RecyclableMemoryStream best practices

Memory fragmentation can impact the performance of your application, and the large object heap in .NET is prone to fragmentation. The following guidelines or best practices should be adhered to when working with RecyclableMemoryStream: 

  1. Set the blockSize, largeBufferMultiple, maxBufferSize, MaximumFreeLargePoolBytes, and MaximumFreeSmallPoolBytes properties to appropriate values.
  2. Dispose of any stream object as soon as you’re done using it.
  3. Never call the ToArray method. 
  4. Avoid calling the GetBuffer method. 

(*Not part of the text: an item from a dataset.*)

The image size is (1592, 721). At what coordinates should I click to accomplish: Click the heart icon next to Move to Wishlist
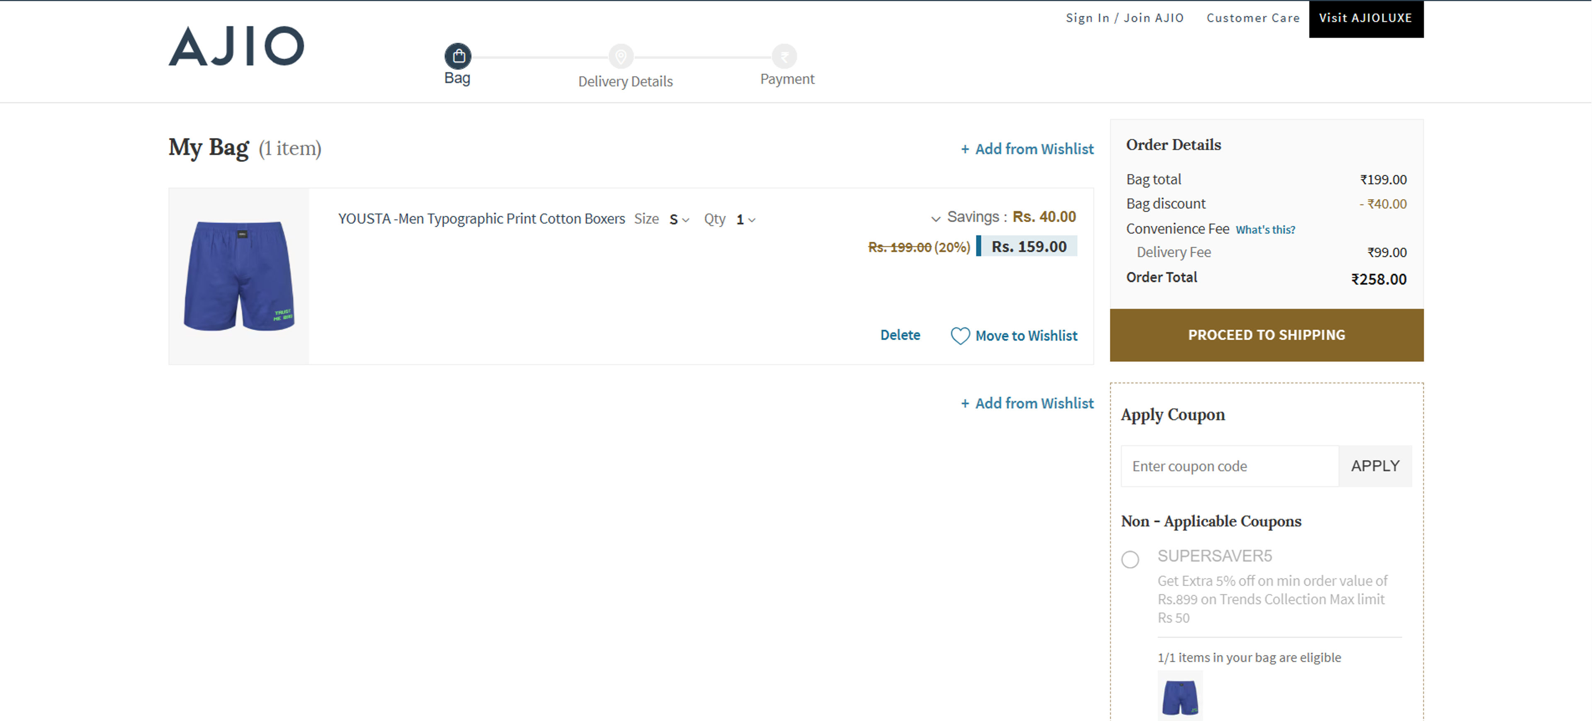[x=960, y=335]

Microsoft.IO.RecyclableMemoryStream is a pooled memory stream allocator that is adept at reducing GC load and improving the performance of your applications. Microsoft.IO.RecyclableMemoryStream takes advantage of pooled buffers to eliminate large object heap (LOH) allocations. It not only avoids memory fragmentation and memory leaks but also provides metrics that can be used for tracking performance.